Shells and fruit meat are removed in a "pulp" and the beans then go, in their surrounding mucilage, directly up on African drying beds. How much of the sugar can choose to save depends most often on which character one strives for. The smaller sugar, the clearer acid. Saved everything mucilage on the beans so called the method of Honey and the coffee then becomes full and caramel sugar cut.



Regardless of process method requires high quality coffee a rigorous sorting. Here all defective and immature beans are removed. The sorting process is often largely manual and therefore time consuming, but it is the best opportunity for a producer to ensure the quality and get better paid for their coffee.


Packing & Delivery

Last joint in the country of origin is the gasket. Traditionally, raw coffee has always been packed in jute bags but in recent years new packaging has appeared for the better liots. This includes both vacuum packaging and eg Grainpro that helps maintain the quality of the coffee. Last, the coffee is packed in containers and shipped to our coffee shop.



Each coffee comes to the roastery with huge crafts behind and with its own story. Therefore, each coffee requires a unique roasting. We roast our coffee in small editions with different temperatures and times for each coffee to develop their peculiar tastes. This means that the nuances from each origin and harvest are highlighted in the best way.

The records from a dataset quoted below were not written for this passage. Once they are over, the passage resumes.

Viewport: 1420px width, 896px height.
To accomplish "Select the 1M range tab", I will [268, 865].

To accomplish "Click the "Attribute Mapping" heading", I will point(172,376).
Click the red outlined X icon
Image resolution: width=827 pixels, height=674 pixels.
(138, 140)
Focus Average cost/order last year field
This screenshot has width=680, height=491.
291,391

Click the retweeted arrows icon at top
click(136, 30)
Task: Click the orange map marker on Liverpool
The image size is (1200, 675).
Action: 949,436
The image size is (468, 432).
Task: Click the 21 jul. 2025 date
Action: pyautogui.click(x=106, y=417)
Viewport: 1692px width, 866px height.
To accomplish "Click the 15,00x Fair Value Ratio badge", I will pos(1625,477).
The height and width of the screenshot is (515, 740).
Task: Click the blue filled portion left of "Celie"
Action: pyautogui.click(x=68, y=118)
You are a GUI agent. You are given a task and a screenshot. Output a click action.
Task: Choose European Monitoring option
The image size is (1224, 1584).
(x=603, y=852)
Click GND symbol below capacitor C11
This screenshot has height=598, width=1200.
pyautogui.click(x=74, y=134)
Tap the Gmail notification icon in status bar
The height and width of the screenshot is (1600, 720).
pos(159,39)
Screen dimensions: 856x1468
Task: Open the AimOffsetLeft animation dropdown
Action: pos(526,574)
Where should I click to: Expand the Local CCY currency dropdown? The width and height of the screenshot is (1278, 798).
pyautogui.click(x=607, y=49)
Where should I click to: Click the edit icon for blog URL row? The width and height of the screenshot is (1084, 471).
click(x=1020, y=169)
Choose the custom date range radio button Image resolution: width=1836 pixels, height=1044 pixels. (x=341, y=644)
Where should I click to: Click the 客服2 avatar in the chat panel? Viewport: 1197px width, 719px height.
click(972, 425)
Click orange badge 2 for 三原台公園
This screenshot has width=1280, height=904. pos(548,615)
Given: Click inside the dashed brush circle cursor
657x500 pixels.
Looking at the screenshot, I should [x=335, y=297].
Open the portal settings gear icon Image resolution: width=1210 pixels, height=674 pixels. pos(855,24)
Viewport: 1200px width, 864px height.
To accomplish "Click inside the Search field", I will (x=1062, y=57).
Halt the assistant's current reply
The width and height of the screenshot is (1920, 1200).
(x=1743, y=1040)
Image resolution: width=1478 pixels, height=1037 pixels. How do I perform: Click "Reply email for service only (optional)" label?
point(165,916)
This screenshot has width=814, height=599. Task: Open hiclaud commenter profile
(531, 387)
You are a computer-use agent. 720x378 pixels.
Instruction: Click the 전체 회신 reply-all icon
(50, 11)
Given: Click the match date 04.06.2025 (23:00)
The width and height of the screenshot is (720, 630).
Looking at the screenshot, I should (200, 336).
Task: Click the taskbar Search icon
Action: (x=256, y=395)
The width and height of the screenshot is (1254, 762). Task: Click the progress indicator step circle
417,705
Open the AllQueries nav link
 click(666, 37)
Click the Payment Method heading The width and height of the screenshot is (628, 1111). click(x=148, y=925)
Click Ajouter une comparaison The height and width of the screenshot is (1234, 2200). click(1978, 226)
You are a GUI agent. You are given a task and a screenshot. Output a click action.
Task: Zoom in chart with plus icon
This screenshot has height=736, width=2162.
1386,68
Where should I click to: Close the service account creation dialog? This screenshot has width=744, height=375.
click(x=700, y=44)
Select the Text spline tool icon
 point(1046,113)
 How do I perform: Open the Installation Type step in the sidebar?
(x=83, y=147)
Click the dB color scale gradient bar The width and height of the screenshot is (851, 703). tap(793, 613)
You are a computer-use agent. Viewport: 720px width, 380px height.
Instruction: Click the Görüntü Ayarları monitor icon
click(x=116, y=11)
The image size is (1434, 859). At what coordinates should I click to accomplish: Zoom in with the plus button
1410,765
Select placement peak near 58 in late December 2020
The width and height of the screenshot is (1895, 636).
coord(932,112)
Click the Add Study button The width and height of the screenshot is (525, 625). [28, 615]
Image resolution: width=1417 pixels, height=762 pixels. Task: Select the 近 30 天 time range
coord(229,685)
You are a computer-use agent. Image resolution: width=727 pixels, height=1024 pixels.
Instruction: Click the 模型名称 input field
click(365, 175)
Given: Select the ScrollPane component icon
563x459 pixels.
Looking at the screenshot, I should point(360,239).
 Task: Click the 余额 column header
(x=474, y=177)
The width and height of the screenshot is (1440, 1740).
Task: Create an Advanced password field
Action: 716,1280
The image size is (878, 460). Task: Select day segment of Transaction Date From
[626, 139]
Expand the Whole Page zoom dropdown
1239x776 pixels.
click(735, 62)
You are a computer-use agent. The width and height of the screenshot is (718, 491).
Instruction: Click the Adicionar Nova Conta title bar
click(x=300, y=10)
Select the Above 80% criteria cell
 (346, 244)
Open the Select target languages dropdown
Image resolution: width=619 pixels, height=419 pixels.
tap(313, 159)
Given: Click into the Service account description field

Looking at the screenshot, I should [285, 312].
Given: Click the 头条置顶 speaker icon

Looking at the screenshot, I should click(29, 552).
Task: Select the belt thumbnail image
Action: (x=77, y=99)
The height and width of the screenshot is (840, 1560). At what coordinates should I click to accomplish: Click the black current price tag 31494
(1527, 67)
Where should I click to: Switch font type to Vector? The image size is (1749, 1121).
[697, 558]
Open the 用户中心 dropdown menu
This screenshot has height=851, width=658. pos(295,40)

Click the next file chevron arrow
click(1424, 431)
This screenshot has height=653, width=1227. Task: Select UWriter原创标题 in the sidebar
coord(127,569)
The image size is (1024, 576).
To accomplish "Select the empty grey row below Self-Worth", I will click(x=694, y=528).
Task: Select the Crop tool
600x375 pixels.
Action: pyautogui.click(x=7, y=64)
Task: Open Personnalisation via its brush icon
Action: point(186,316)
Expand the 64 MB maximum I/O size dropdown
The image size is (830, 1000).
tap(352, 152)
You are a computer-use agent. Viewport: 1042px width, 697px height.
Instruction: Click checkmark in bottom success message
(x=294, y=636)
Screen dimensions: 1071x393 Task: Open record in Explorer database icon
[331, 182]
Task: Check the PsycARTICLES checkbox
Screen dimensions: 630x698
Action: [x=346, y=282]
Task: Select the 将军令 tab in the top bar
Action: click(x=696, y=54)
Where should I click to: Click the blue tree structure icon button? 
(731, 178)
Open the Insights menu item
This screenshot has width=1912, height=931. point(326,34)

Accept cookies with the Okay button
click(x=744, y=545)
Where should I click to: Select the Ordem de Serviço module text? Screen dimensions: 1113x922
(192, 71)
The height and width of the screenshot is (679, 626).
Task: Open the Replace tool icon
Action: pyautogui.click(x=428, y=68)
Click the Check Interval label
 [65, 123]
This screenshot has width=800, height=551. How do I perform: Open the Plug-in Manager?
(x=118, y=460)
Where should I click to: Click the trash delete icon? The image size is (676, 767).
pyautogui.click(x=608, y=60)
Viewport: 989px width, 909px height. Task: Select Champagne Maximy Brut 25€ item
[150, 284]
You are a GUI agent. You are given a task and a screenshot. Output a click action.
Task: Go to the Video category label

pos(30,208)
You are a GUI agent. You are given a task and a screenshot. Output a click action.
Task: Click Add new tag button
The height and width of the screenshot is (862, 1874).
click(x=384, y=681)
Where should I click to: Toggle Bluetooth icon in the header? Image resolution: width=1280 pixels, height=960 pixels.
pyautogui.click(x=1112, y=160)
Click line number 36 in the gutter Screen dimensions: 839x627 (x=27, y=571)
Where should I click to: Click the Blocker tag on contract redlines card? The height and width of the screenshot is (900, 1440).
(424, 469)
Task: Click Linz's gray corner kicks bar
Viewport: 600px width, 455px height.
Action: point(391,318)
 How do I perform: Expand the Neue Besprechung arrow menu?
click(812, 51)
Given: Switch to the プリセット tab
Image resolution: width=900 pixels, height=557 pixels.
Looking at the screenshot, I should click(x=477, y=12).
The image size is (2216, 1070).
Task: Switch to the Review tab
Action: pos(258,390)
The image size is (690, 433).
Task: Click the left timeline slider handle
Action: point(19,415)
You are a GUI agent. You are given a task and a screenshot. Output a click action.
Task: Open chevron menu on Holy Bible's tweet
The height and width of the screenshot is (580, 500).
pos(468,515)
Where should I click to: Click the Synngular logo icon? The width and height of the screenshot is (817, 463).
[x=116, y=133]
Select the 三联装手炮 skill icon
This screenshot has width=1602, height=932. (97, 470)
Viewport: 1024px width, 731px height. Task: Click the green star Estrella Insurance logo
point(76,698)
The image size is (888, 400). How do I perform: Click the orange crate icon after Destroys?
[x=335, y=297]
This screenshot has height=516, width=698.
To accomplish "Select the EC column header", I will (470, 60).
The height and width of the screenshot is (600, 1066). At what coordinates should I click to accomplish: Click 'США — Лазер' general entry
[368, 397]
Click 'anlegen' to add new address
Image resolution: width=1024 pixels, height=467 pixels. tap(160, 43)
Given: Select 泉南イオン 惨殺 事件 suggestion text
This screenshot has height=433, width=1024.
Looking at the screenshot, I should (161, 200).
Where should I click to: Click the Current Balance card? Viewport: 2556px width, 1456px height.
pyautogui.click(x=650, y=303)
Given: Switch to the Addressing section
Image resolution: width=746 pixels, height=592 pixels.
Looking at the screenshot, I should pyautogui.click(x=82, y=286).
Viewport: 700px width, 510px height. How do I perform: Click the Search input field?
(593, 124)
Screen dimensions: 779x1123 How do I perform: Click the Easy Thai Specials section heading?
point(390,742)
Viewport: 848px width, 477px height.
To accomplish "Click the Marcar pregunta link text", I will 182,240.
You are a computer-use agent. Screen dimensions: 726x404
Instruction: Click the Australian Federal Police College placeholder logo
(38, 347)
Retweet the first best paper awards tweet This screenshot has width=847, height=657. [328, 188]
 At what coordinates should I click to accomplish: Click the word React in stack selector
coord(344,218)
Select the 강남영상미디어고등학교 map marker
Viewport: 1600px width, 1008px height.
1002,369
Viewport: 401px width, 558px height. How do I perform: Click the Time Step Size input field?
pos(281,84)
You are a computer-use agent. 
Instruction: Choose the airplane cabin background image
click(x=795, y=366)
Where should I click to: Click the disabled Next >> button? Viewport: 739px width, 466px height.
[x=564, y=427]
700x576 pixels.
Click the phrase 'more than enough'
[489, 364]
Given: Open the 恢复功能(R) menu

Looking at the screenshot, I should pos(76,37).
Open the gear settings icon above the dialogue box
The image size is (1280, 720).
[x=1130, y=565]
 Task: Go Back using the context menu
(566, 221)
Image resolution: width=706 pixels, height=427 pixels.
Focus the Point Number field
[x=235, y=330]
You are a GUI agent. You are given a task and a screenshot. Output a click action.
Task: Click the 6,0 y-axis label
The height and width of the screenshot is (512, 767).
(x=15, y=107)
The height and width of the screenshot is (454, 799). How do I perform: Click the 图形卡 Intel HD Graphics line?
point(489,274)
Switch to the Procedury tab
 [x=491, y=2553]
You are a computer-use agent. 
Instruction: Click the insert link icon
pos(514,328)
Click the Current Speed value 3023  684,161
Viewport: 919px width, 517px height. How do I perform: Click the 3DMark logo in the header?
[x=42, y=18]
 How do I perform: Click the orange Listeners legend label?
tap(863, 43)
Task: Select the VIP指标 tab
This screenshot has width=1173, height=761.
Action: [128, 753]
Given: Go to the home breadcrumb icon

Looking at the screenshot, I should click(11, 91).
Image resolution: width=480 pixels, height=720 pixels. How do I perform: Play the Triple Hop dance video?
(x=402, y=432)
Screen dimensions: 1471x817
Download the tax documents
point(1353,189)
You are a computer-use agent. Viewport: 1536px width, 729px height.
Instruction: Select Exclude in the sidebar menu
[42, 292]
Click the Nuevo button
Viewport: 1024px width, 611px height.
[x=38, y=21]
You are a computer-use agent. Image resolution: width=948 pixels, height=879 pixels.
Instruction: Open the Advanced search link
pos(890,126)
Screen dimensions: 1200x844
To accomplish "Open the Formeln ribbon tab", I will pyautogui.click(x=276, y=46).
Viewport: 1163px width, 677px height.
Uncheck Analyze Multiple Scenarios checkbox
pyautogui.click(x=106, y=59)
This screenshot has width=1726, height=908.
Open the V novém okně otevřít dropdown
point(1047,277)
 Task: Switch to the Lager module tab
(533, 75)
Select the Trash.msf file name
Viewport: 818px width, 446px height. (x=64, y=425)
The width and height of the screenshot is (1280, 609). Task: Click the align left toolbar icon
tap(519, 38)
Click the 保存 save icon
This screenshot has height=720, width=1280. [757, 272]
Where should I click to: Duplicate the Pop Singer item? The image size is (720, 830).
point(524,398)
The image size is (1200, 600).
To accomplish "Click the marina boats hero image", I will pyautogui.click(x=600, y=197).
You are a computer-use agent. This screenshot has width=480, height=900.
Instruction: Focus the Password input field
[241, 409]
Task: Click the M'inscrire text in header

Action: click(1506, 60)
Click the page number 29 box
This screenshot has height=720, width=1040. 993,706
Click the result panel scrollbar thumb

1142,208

The coffee is packed on our roastery in oxygen-free bags immediately after roasting. Each bag has a valve, which enables the carbon dioxide (a by-product of the roasting) to leave the bag, while the oxygen is kept away. In this way, the coffee keeps fresh and good as long as possible. Keep your coffee dark and cool either in a jar with tight-fitting lid, or left in the bag.


Grinding & Brewing

To best succeed in your coffee, we recommend that you grind the beans just before brewing. Use fresh, cold water - heated to around 95 ° C. Keep in mind that too fine ground coffee is easily bitter while overly growing can be watery and thin. Read ourselves brewouids To ensure you get to a really good coffee.